The view from Diane’s Lower Manhattan apartment before September 11, 2001.


From an Apartment Window, Watching America Change



(The author is a member of the White County Historical Society who was born and raised at Pangburn.  In July 2001 she published “Something Money Can’t Buy,” her memoirs about growing up in White County during the depression. She now lives in Little Rock.)

The view from the window of Apartment C, 111 Third Avenue in New York City will never be the same after September 11, 2001.

            It was 8:30 in the morning when my telephone rang and my beautician asked, “Are you up – and watching the news?” 

            “I’m up, reading the paper.”

            “You need to turn on the TV; a plane has hit the World Trade Center.”

            “Which channel?” 

            “It’s on all channels.”

            I turned on the TV and at the same time called my youngest daughter Diane, who lives in Lower Manhattan and not far from the scene of the disaster. The World Trade Center had always been beautifully framed in her kitchen window.

            When I called, she and her family were on top of their apartment watching the Trade Center burn and collapse.  She said her husband had seen one of the planes fly over their apartment on the way to the Trade Center.  She assured me they were all right, but she could talk only for a minute because some of her patients might need to talk to her.  She is a counselor and needed to be available to them.

            Soon, my older daughter Melanie called to say she had been told to close her real estate office on Madison Avenue and send everyone home.  She said, “Mama, I think I would be safer at the office than at home.”  She lives near the U.N. Building.  By this time, Air Force planes were circling the city, so I told her I felt she would be safe at home.

            I was scared, sad, angry and confused but I didn’t have time to deal with my feelings because the telephone kept ringing.  People from all over were calling to ask about my girls.  I hardly had time to eat or go to the bathroom.  I was so humbled by all the concern expressed by so many people.  People I had not heard from in ages called.  The calls continued into the night, and many people who didn’t call sent e-mails.
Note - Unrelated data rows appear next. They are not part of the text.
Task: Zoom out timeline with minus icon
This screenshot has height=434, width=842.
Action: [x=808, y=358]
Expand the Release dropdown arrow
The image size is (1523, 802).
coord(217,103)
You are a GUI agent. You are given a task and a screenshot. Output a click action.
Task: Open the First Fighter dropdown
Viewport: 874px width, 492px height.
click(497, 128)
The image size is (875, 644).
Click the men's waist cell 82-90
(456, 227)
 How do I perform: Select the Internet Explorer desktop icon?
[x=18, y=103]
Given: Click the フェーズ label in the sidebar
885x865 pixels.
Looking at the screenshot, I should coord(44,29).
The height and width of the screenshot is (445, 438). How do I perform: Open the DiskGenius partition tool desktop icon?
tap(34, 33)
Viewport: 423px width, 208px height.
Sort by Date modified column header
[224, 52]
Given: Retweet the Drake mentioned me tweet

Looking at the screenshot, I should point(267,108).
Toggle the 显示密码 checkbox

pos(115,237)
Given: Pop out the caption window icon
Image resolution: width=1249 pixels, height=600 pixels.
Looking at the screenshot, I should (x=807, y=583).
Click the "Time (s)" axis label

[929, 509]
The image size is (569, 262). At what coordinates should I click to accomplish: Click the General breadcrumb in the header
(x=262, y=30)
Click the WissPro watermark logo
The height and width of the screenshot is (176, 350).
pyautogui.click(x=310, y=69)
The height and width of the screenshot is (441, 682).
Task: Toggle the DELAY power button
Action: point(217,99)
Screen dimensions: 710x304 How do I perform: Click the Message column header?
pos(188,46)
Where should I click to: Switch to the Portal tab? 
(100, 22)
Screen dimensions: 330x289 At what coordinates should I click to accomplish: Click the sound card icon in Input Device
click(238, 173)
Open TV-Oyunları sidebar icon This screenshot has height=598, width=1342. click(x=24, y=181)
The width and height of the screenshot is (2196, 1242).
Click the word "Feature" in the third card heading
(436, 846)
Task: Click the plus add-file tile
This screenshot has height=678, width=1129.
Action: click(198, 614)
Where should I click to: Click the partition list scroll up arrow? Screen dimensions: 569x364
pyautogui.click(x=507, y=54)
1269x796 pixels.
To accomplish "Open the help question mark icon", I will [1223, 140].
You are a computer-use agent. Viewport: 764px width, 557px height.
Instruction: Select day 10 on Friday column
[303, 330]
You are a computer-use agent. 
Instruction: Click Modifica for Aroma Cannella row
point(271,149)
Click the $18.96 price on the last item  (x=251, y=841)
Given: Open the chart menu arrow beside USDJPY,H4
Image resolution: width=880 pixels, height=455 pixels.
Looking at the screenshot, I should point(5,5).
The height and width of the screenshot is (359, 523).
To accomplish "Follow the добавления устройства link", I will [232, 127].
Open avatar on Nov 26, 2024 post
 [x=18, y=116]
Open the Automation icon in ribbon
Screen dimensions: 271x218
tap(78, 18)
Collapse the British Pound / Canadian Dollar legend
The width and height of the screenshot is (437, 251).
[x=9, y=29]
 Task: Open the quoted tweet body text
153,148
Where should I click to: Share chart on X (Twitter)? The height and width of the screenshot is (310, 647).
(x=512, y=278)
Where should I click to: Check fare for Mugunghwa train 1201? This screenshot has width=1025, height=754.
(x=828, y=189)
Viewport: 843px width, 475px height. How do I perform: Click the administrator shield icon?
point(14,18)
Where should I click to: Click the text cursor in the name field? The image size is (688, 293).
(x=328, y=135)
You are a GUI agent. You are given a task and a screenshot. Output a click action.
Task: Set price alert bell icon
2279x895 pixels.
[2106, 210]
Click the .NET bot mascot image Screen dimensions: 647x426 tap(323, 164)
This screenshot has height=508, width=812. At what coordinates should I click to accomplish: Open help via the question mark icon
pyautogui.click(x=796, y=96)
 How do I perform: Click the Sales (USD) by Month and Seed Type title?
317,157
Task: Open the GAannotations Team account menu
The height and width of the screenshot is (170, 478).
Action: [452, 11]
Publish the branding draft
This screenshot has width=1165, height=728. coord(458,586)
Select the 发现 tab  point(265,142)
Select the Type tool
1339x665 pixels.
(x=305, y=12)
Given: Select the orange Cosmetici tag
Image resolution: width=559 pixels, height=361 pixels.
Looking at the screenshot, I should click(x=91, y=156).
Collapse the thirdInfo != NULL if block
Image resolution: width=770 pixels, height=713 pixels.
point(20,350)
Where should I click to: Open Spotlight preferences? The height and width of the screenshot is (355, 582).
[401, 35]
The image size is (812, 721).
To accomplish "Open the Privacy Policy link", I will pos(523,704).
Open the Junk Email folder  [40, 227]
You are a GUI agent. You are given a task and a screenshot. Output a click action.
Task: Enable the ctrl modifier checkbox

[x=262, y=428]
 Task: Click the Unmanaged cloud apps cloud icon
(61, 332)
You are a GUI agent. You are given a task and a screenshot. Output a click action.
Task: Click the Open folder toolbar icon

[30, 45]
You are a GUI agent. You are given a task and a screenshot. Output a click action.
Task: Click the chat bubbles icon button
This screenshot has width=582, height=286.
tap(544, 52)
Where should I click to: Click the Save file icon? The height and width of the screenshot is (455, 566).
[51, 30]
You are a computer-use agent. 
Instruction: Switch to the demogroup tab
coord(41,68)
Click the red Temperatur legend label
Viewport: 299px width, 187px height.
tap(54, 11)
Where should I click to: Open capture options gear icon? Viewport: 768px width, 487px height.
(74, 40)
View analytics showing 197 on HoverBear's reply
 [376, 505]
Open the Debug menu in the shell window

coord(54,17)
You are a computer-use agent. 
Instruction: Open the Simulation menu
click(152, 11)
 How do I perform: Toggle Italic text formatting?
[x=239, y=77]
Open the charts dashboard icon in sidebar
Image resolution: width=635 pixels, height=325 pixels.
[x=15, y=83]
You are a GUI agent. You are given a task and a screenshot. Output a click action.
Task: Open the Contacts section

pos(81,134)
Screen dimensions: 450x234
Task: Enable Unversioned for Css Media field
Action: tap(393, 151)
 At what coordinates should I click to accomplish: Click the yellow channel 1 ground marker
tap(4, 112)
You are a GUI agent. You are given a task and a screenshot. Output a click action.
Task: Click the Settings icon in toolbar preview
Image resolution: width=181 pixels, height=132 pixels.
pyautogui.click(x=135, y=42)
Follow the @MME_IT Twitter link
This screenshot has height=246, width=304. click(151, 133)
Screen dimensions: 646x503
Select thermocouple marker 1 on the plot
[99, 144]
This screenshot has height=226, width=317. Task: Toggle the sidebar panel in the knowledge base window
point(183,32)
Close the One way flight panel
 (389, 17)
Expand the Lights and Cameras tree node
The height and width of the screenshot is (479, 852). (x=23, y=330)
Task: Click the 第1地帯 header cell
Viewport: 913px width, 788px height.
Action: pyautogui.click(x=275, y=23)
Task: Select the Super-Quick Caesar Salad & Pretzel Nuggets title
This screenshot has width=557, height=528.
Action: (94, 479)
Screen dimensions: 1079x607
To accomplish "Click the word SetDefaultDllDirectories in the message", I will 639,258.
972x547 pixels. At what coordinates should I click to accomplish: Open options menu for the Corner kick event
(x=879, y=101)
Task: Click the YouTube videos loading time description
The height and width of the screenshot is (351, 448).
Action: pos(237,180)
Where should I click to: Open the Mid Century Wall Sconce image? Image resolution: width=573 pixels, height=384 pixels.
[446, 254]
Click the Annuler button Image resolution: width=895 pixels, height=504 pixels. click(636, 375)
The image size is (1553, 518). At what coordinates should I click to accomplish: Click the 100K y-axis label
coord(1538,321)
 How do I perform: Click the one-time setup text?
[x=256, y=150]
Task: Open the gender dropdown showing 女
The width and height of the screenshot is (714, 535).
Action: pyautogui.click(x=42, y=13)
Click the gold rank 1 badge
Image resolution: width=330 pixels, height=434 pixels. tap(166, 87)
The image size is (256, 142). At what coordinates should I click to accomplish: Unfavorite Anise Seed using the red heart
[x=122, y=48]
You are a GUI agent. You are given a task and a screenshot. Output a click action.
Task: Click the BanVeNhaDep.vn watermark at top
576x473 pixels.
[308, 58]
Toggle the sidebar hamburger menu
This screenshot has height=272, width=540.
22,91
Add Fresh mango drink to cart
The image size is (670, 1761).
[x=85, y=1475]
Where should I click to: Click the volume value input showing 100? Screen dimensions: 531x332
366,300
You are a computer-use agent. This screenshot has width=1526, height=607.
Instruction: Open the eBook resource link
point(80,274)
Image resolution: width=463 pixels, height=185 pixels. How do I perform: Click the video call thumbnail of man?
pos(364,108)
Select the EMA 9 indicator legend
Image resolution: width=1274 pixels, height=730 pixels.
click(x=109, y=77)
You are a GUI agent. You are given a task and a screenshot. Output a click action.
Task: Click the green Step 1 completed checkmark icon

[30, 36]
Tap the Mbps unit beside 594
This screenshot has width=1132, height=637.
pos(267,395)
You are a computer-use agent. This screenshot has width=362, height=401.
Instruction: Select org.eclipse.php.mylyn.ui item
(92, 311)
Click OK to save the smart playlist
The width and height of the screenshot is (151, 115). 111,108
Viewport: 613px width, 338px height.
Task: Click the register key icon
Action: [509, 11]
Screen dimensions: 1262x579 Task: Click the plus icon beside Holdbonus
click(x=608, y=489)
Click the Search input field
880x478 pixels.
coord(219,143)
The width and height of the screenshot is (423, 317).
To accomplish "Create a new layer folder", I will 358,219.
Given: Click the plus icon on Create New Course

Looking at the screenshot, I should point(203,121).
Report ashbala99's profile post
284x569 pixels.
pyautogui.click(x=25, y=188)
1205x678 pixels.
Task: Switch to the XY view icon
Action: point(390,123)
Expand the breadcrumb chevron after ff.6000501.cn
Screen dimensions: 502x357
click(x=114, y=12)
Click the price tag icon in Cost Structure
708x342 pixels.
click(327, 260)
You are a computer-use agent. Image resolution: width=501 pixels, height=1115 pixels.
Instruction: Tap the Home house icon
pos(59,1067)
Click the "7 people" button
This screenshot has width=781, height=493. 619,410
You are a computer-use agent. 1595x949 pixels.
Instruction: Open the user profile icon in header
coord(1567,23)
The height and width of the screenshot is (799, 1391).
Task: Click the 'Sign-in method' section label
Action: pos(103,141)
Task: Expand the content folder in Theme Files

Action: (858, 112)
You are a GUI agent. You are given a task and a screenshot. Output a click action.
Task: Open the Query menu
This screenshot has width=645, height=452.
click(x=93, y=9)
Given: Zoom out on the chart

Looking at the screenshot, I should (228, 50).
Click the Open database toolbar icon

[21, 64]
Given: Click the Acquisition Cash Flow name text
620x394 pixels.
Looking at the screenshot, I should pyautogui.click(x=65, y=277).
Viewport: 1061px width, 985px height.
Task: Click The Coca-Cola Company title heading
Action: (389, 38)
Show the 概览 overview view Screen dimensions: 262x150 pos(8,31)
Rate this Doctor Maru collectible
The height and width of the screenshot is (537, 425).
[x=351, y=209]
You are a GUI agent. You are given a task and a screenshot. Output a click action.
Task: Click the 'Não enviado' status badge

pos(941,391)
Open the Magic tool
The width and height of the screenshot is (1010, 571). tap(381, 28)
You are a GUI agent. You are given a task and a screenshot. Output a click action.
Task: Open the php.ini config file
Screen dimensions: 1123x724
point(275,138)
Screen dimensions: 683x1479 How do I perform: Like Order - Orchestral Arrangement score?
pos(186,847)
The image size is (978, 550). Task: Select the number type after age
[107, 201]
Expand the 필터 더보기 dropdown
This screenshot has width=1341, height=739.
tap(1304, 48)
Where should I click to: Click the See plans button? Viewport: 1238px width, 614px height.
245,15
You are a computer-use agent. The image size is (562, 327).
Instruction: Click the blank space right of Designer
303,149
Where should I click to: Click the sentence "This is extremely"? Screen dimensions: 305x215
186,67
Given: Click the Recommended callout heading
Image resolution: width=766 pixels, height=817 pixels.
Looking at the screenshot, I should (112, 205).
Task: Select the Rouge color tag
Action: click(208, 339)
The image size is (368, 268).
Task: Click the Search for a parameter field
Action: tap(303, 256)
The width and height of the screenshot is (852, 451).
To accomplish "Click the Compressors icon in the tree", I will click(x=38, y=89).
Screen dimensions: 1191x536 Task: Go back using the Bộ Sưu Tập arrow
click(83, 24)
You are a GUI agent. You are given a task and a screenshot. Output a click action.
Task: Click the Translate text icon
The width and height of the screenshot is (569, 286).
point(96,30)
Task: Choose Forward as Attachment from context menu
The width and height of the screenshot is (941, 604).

            Diane called again that afternoon to give more details.  That was the last time I heard from either of my daughters until Friday night.  That was a long time of anxiety for me.

            Friday night, Diane said she could not enter her apartment without a photo ID, and her clients had not been able to come for their appointments.  She bought an air purifier because the air quality was so poor, and she offered her services to corporations to counsel their employees.  Her three-year-old daughter Lauren was concerned about the safety of the firemen who worked near them.  They would wave to her when she passed the fire station.  She hasn’t been told that half of them are missing.  Diane’s husband has a client who had an art studio on the first floor of the Trade Center.  Diane’s whole family has been very near the tragedy and they are all feeling pain.

            Melanie told me she went back to work Thursday but the office did not plan to be open on the coming weekend.  It’s just as well.  I can’t imagine that many people would be buying real estate.

            Diane called again late Saturday night, and the tone of her voice told me she was greatly troubled.  She was emotionally drained from talking with the people who had been traumatized by the disaster. Her family and two others had gotten together to eat and let the children play.  Lauren had not been able to go to Union Square Park where she usually plays.   That is the park where you see all of the flowers, candles and pictures of the missing.

            When one of the three husbands joined the group late, he mistakenly rang the wrong doorbell, and a man wielding a knife greeted him.  He was mistaken for an Arab because he is Indian.  What a tragedy!

            Melanie called Sunday night to voice her fear of further attacks and especially of a biological attack.   She asked if she should leave New York, and I told her that was a decision that she would have to make.  I would love to have her come home, but I am not wise enough to know what is best.

            I can’t begin to fathom the depth of the sorrow and grief of those who have lost so much.  It is deeper than the hole left by the collapse of the World Trade Center.  Life in American will not be the same after what happened on that Tuesday.  More than the view from the window has changed.